The City of Absurdity Papers & Essayes
David Lynch Keeps His Head  by David Foster Wallace

8. RE: THE ISSUE OF WHETHER AND IN WHAT WAY DAVID LYNCH'S MOVIES ARE 'SICK'

PAULINE KAEL has a famous epigram to her New Yorker review of BV. She quotes somebody she left the theater behind as saying to a friend, "Maybe I'm sick, but I want to see that again." And Lynch's movies are indeed – in all sorts of ways, some more interesting than others – sick. Some of them are brilliant and unforgettable; others are almost unbelievably jejune and crude and incoherent and bad. It's no wonder that Lynch's critical reputation over the last decade has looked like an EKG: It's hard to tell whether the director's a genius or an idiot. This, for me, is part of his fascination.

If the word sick seems excessive, substitute the word creepy. Lynch's movies are inarguably creepy, and a big part of their creepiness is that they seem so personal. A kind and simple way to put it is that Lynch's movies seem to be expressions of certain anxious, obsessive, fetishistic, oedipally arrested, borderlinish parts of the director's psyche, expressions presented with little inhibition or semiotic layering, i.e., presented with something like a child's ingenuous (and sociopathic) lack of self-consciousness. It's the psychic intimacy of the work that makes it hard to sort out what you feel about one of David Lynch's movies and what you feel about David Lynch. The ad hominem impression one tends to carry away from a Blue Velvet or a Fire Walk With Me is that they're really powerful movies, but David Lynch is the sort of person you really hope you don't get stuck next to on a long flight or in line at the DMV or something. In other words, a creepy person.

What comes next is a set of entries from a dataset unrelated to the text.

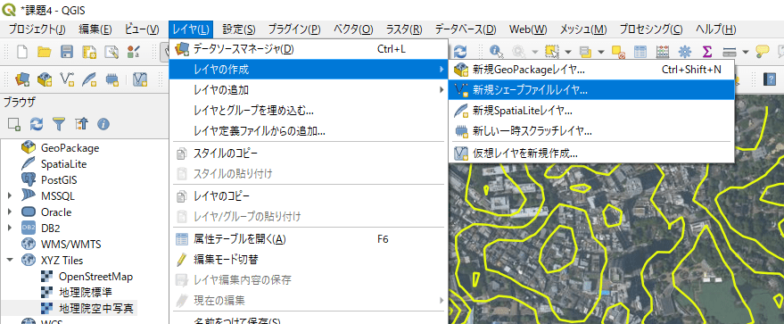Collapse the XYZ Tiles node
784x324 pixels.
(10, 260)
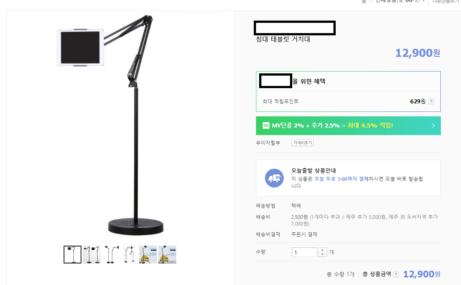Increase quantity with the up arrow
461x285 pixels.
coord(322,250)
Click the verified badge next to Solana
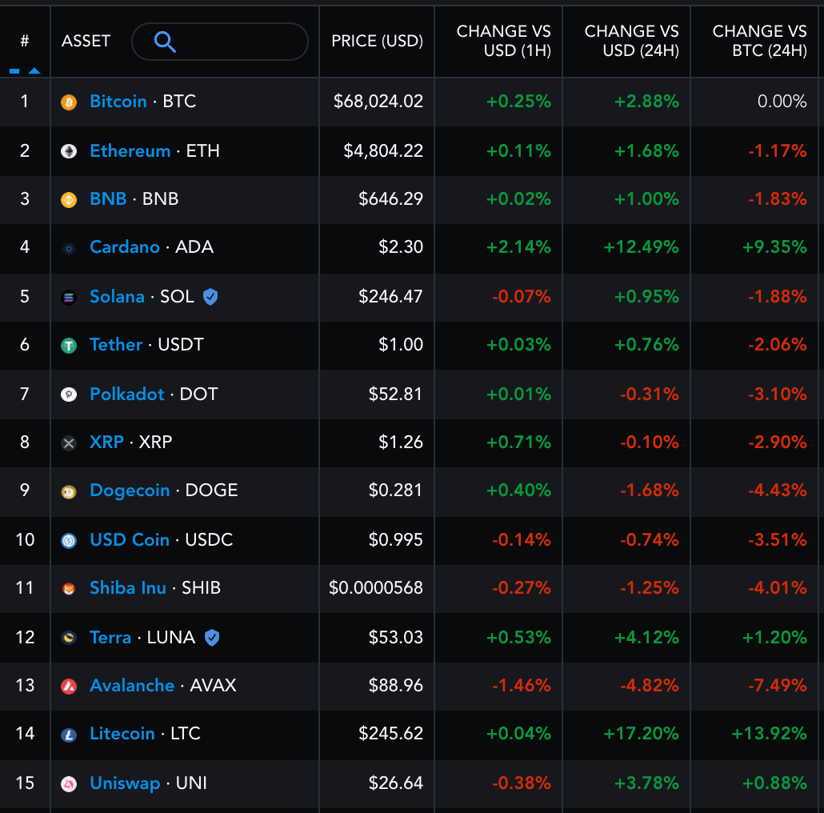The image size is (824, 813). 210,297
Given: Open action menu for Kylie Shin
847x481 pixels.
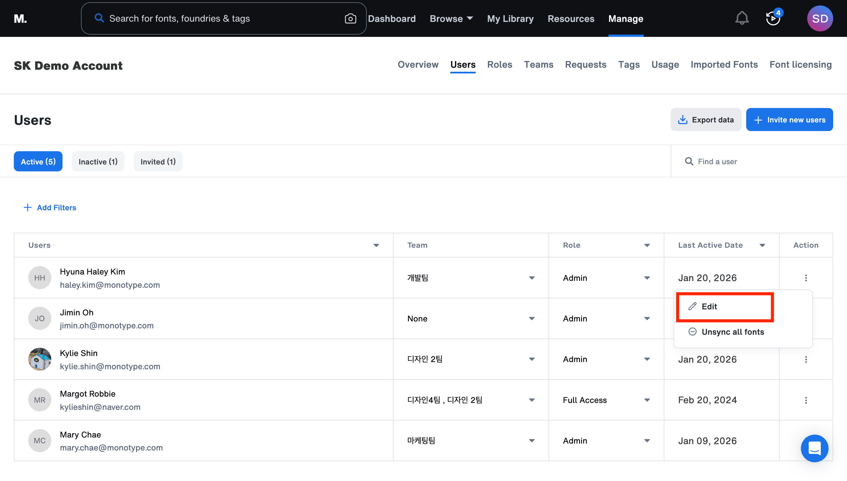Looking at the screenshot, I should 806,359.
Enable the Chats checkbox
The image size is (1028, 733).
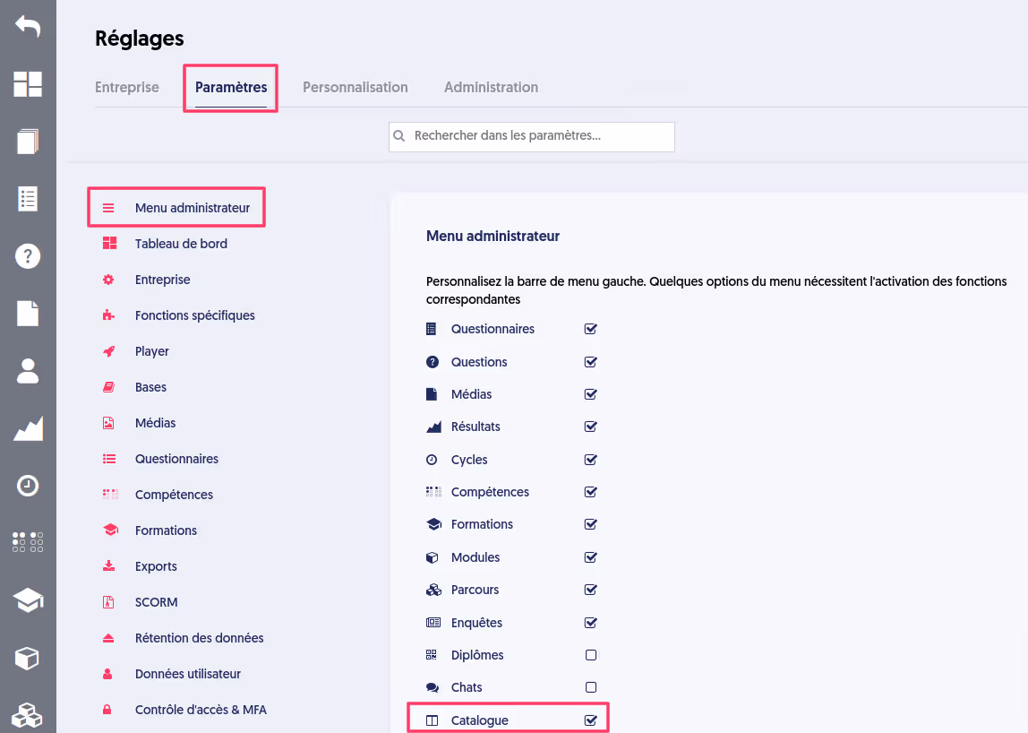(x=591, y=687)
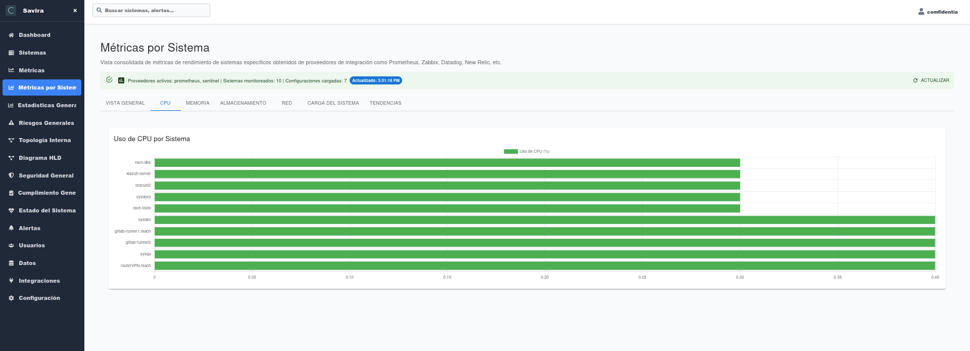970x351 pixels.
Task: Open Topología Interna from the sidebar
Action: tap(44, 140)
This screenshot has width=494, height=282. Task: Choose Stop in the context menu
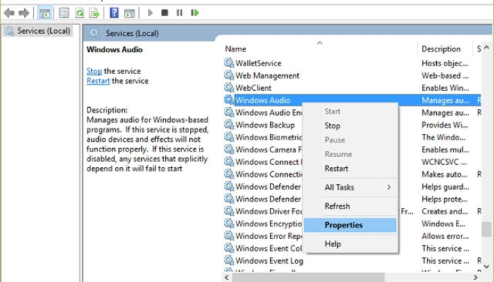click(x=332, y=125)
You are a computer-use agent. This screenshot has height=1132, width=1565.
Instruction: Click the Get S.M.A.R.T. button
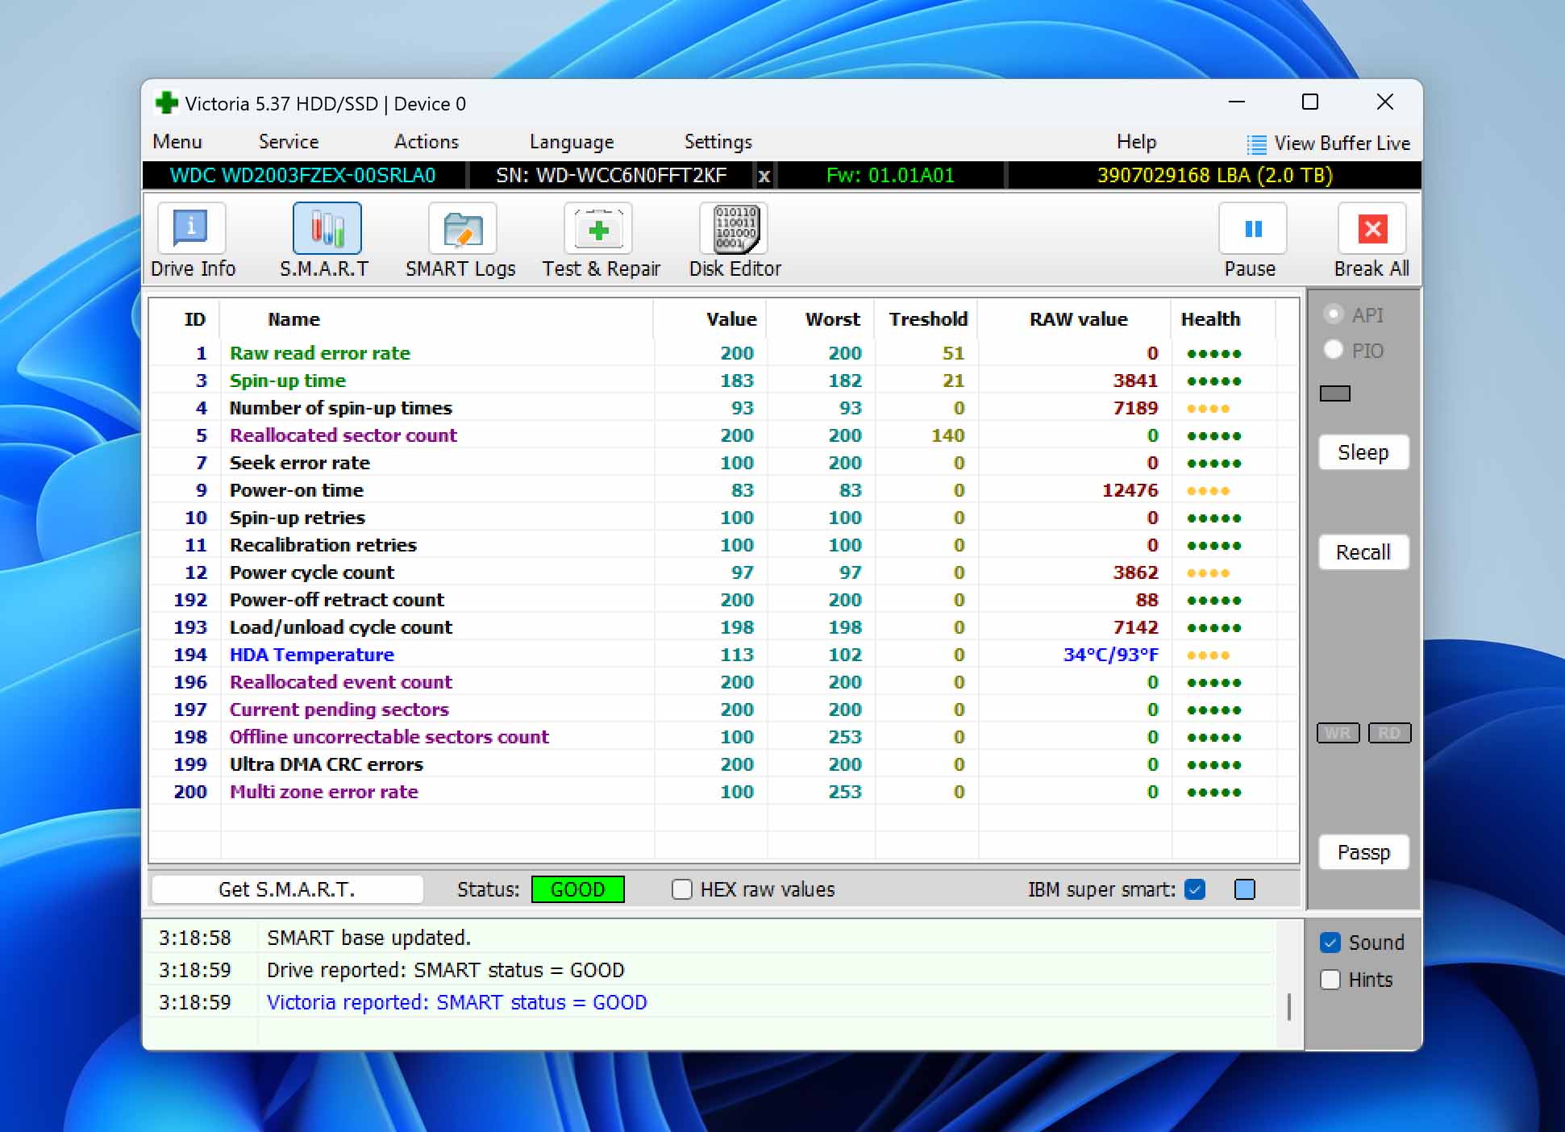(x=287, y=889)
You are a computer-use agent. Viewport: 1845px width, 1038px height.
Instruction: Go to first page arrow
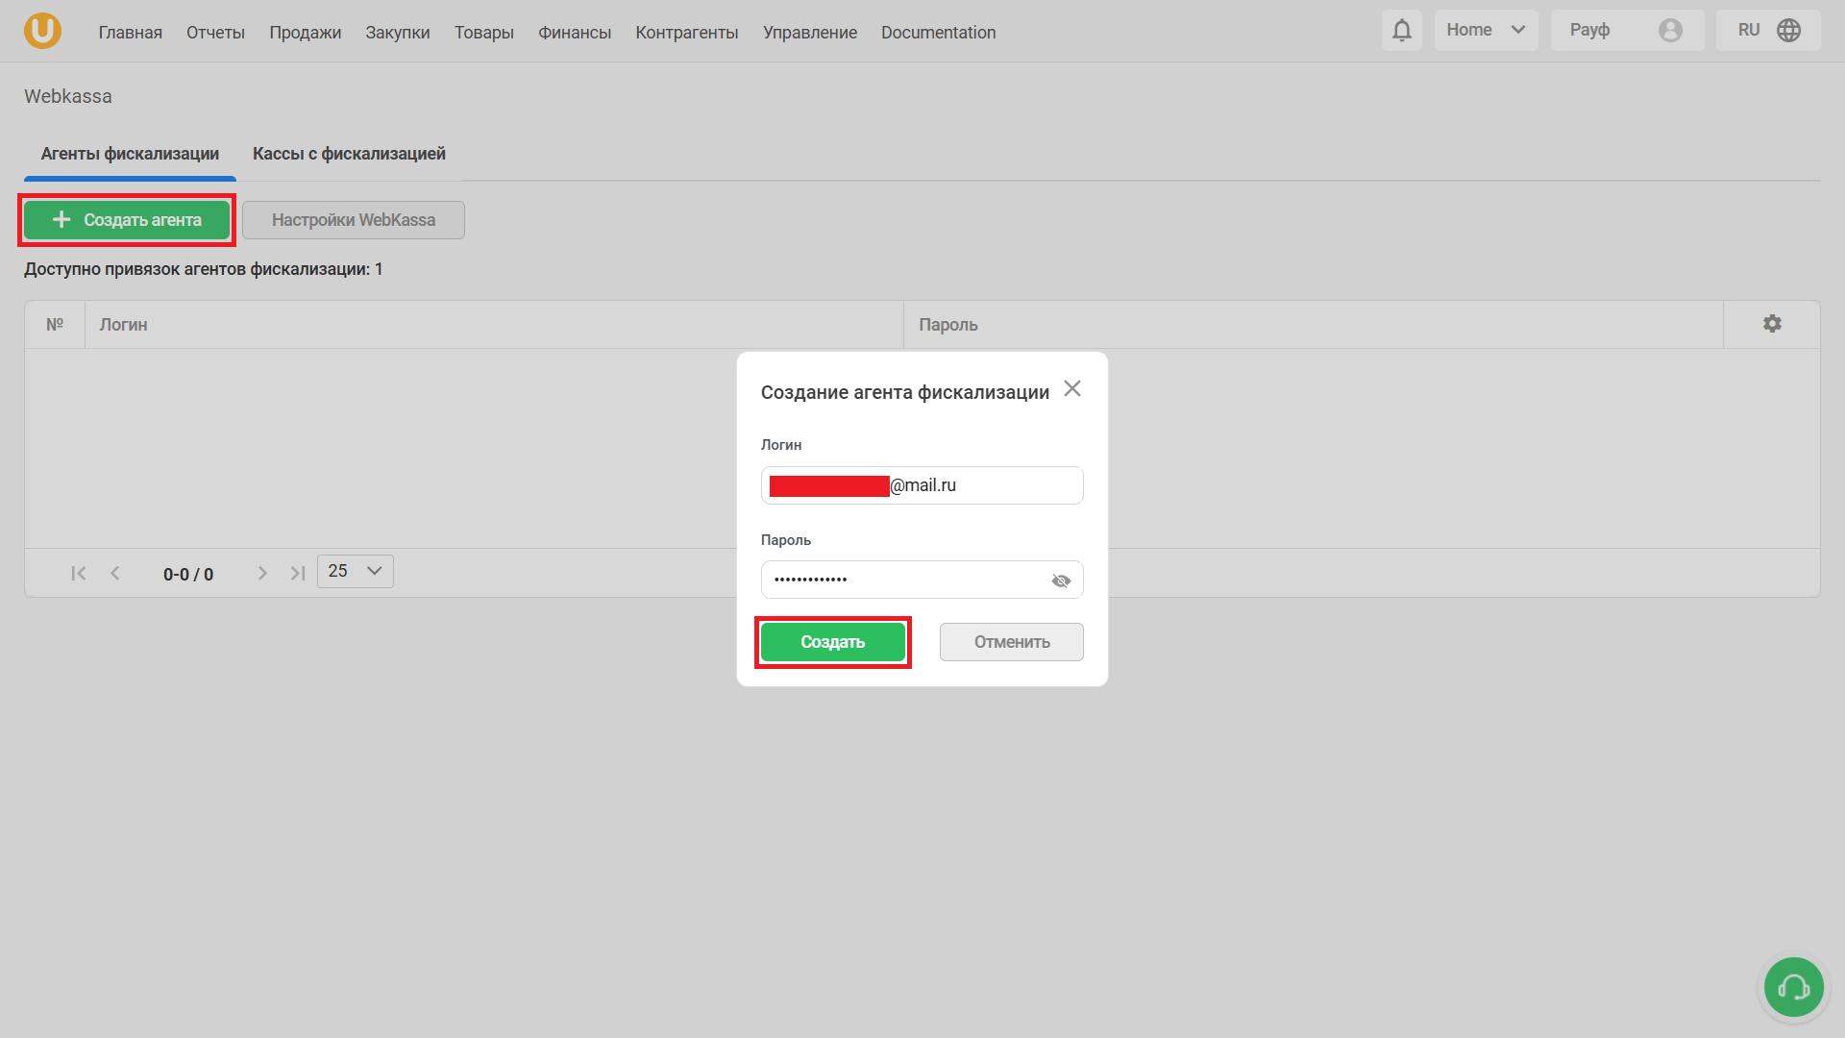pyautogui.click(x=79, y=574)
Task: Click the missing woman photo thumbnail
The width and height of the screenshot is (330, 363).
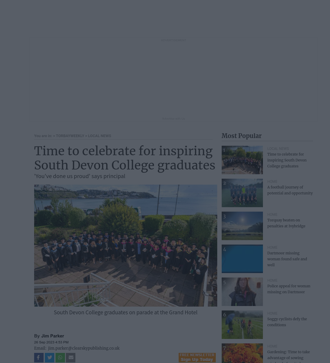Action: (242, 292)
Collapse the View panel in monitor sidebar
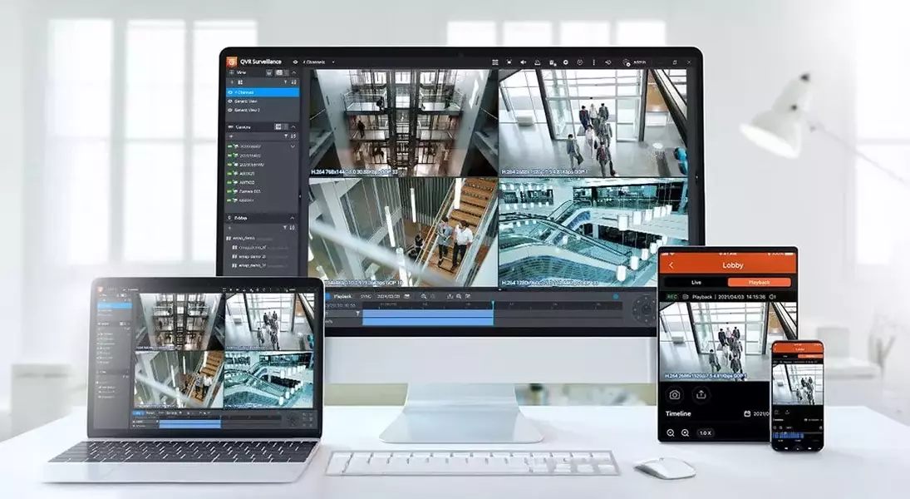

Depending on whom you talk to, Lynch's creepiness is either enhanced or diluted by the odd distance that seems to separate his movies from the audience. Lynch's movies tend to be both extremely personal and extremely remote. The absence of linearity and narrative logic, the heavy multivalencc of the symbolism, the glazed opacity of the characters' faces, the weird, ponderous quality of the dialogue, the regular deployment of grotesques as figurants, the precise, painterly way the scenes are staged and lit, and the overlush, possibly voyeuristic way that violence, deviance, and general hideousness are depicted – these all give Lynch's movies a cool, detached quality, one that some cineasts view as more like cold and clinical.

Here's something that's unsettling but true: Lynch's best movies are also the ones that strike people as his sickest. I think this is because his best movies, however surreal, tend to be anchored by well-developed main characters – Blue Velvet's Jeffrey Beaumont, Fire Walk With Me's Laura, The Elephant Man's Merrick and Treves. When characters are sufficiently developed and human to evoke our empathy, it tends to break down the carapace of distance and detachment in Lynch, and at the same time it makes the movies creepier – we're way more easily disturbed when a disturbing movie has characters in whom we can see parts of ourselves. For example, there's way more general ickiness in Wild at Heart than there is in Blue Velvet, and yet Blue Velvet is a far creepier/sicker film, simply because Jeffrey Beaumont is a sufficiently 3-D character for us to feet about/for/with. Since the really disturbing stuff in Blue Velvet isn't about Frank Booth or anything Jeffrey discovers about Lumberton, but about the fact that a part of Jeffrey gets off on voyeurism and primal violence and degeneracy, and since Lynch carefully sets up his film both so that we feet a/f/w Jeffrey and so that we find some parts of the sadism and degeneracy he witnesses compelling and somehow erotic, it's little wonder that we (I?) find Blue Velvet "sick" – nothing sickens me like seeing onscreen some of the very parts of myself I've gone to the good old movies to try to forget about.